[DOCUMENT EXTRACT Boundary: Start]

I stripped out all of the spellchecking stuff, and restricted the
scope of the patch to just adding a callback for plugins to hook into
if they're interested in handling comments.  I added an example of such
a plugin in the testsuite.

Successfully bootstrapped&regrtested on x86_64-pc-linux-gnu.

Committed to trunk as r248901.

gcc/testsuite/ChangeLog:
	* g++.dg/plugin/comment_plugin.c: New test plugin.
	* g++.dg/plugin/comments-1.C: New test file.
	* g++.dg/plugin/plugin.exp (plugin_test_list): Add the above.

libcpp/ChangeLog:
	* include/cpplib.h (struct cpp_callbacks): Add "comment"
	callback.
	* lex.c (_cpp_lex_direct): Call the comment callback if non-NULL.
---
 gcc/testsuite/g++.dg/plugin/comment_plugin.c | 63 ++++++++++++++++++++++++++++
 gcc/testsuite/g++.dg/plugin/comments-1.C     | 49 ++++++++++++++++++++++
 gcc/testsuite/g++.dg/plugin/plugin.exp       |  1 +
 libcpp/include/cpplib.h                      |  9 ++++
 libcpp/lex.c                                 |  7 ++++
 5 files changed, 129 insertions(+)
 create mode 100644 gcc/testsuite/g++.dg/plugin/comment_plugin.c
 create mode 100644 gcc/testsuite/g++.dg/plugin/comments-1.C
diff mbox

Patch

diff --git a/gcc/testsuite/g++.dg/plugin/comment_plugin.c b/gcc/testsuite/g++.dg/plugin/comment_plugin.c
new file mode 100644
index 0000000..c3b08e3
--- /dev/null
+++ b/gcc/testsuite/g++.dg/plugin/comment_plugin.c
@@ -0,0 +1,63 @@ 
+/* Test of cpp_callbacks::comments.  */
+
+#include "gcc-plugin.h"
+#include "config.h"
+#include "system.h"
+#include "coretypes.h"
+#include "cpplib.h"
+#include "diagnostic.h"
+#include "c-family/c-pragma.h"
+
+int plugin_is_GPL_compatible;
+
+/* Test callback for cpp_callbacks::comments.  */
+
+void
+my_comment_cb (cpp_reader *, source_location loc,
+	       const unsigned char *content, size_t len)
+{
+  if (in_system_header_at (loc))
+    return;
+
+  /* CONTENT contains the opening slash-star (or slash-slash),
+     and for C-style comments contains the closing star-slash.  */
+  gcc_assert (len >= 2);
+  gcc_assert (content[0] == '/');
+  gcc_assert (content[1] == '*' || content[1] == '/');
+  bool c_style = (content[1] == '*');
+  if (c_style)

[DOCUMENT EXTRACT Boundary: End]

*WHAT THE EXERCISE ASKS:* List every header file that the new test plugin in the patch description includes with an #include line. The entries after this text have nothing to do with it.

[DATA UNDER STUDY Boundary: Start]

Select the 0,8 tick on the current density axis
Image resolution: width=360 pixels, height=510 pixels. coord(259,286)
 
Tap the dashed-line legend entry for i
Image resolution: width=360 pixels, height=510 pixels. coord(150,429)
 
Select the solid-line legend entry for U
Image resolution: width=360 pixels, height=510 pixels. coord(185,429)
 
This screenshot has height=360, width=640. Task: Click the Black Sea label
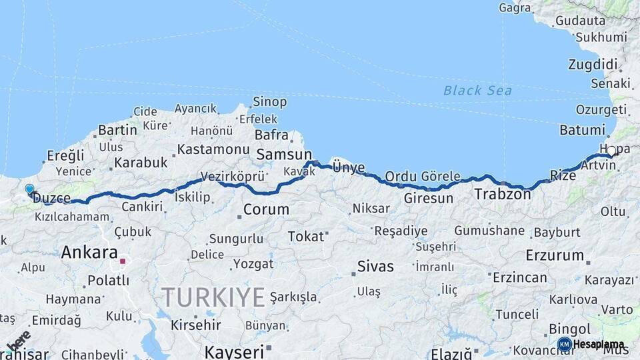click(477, 91)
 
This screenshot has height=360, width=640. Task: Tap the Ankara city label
click(89, 253)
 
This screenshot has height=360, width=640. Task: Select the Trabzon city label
click(502, 195)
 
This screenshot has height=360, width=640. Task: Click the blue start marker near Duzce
click(29, 190)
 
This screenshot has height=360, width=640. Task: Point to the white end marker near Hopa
click(611, 151)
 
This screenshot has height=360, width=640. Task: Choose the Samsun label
click(275, 155)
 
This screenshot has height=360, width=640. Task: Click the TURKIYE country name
click(213, 297)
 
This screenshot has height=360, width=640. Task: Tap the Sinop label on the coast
click(269, 102)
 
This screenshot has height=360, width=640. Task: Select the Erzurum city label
click(555, 255)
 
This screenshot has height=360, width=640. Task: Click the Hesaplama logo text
click(599, 345)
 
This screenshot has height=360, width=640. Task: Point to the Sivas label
click(375, 267)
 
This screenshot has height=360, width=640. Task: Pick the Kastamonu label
click(213, 149)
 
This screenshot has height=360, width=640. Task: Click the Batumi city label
click(582, 130)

[DATA UNDER STUDY Boundary: End]

*TASK SOLUTION:* gcc-plugin.h, config.h, system.h, coretypes.h, cpplib.h, diagnostic.h, c-family/c-pragma.h